Visa, Wal-Mart Move to Speed Checkout for Customers With Chip-Enabled Cards
April 19 2016 - 7:29AM
Dow Jones News
By Robin Sidel
Shoppers may soon get back a few extra seconds at checkout.
In response to complaints about the waiting periods caused by
new chip-enabled credit and debit cards, Visa Inc. on Tuesday said
it is launching software that will shave as many as 18 seconds off
the time it takes to make a payment.
The nation's biggest retailer has also taken steps to be faster.
Wal-Mart Stores Inc. has lopped off 11 seconds from chip-card
transaction time, a spokesman said.
Among other things, the Bentonville, Ark., company has
eliminated a prompt that asked shoppers to confirm the amount of
the transaction.
The moves are a reflection of the widespread consternation that
has greeted the new cards, which offer better security than the
older ones but require more technology that slows transaction
speeds.
Take Frank McGinnis, who says he grits his teeth whenever he has
to wait 10 or 20 seconds for his transaction to be processed using
his chip-enabled debit card at a store.
"It sounds negligible in number but it's significant in terms of
mental well-being or calmness or whatever you want to call it,"
says Mr. McGinnis, who says he gets especially frustrated when he
makes a quick stop on his way home from work in Poughkeepsie,
N.Y.
The delays have also caused aggravation among merchants, who
benefit from getting customers through the line as efficiently as
possible.
"Overall, there was some merchant dissatisfaction with how long
it was taking to process the transaction," said Ellen Richey,
Visa's vice chairman of risk and public policy, in an
interview.
The new Visa software will reduce the amount of time that the
card must be in the reader. It allows the chip card to be inserted
and removed from the terminal while an order is still being rung up
by a cashier. The transaction amount isn't authorized by the card
issuer until it is complete, but the change allows the customer to
put the card away more quickly.

# # # #

» Tasks and exercises
1. Write out the part of the chip-card checkout article from "Among other things, the" down to "at a store.".
2. Using the chip-card checkout article, decide whether each statement agrees with it, answering yes or no and quoting the words that settle it: (a) Wal-Mart has cut 11 seconds from chip-card transaction time. (b) Visa's new software will shave as many as 30 seconds off a payment. (c) Frank McGinnis waits on transactions made with a chip-enabled credit card.

» Given entries
# # # #

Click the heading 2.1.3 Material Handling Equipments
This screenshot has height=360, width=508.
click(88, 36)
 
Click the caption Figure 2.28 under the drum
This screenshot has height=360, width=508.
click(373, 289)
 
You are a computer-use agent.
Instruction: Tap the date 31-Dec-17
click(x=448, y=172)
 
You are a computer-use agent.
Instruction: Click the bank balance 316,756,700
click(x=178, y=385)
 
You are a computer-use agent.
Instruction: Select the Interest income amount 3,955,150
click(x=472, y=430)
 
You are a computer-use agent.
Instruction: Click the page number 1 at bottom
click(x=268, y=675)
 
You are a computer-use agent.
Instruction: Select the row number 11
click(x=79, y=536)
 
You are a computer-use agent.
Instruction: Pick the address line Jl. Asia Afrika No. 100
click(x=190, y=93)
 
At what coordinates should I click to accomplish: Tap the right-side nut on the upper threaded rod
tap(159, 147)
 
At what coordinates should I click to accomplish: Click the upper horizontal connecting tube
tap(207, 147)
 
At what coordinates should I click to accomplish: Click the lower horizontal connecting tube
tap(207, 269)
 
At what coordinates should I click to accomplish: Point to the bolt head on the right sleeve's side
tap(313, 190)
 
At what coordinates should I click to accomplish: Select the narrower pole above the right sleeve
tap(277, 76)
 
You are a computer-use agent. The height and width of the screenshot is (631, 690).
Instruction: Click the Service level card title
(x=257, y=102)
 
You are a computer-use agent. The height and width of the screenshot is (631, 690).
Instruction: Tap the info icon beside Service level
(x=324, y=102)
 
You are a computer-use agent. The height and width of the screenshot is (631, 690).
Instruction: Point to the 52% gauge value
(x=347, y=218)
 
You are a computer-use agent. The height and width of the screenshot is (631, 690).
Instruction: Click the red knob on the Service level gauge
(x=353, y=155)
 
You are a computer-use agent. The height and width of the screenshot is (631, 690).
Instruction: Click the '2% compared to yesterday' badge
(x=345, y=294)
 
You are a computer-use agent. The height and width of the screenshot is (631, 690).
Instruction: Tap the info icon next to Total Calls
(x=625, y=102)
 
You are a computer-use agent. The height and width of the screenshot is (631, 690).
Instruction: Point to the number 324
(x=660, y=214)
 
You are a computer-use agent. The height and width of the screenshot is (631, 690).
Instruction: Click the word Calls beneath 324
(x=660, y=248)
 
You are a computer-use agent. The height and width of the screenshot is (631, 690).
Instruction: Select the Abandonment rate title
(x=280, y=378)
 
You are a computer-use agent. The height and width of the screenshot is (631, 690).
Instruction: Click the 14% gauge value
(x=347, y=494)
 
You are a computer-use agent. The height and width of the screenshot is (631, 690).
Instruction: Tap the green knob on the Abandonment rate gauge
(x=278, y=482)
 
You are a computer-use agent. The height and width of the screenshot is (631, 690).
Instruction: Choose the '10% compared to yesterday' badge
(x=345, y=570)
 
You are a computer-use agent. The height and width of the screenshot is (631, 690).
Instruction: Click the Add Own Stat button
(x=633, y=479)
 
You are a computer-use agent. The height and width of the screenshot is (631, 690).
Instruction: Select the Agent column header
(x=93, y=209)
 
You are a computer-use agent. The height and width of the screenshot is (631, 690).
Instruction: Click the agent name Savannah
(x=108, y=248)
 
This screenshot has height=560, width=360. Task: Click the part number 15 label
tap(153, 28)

# # # #

» Task-by-task solutions
1.
Among other things, the Bentonville, Ark., company has
eliminated a prompt that asked shoppers to confirm the amount of
the transaction.
The moves are a reflection of the widespread consternation that
has greeted the new cards, which offer better security than the
older ones but require more technology that slows transaction
speeds.
Take Frank McGinnis, who says he grits his teeth whenever he has
to wait 10 or 20 seconds for his transaction to be processed using
his chip-enabled debit card at a store.

2.
(a) Yes: "Wal-Mart Stores Inc. has lopped off 11 seconds from chip-card transaction time"
(b) No: "it is launching software that will shave as many as 18 seconds off the time it takes to make a payment"
(c) No: "his chip-enabled debit card"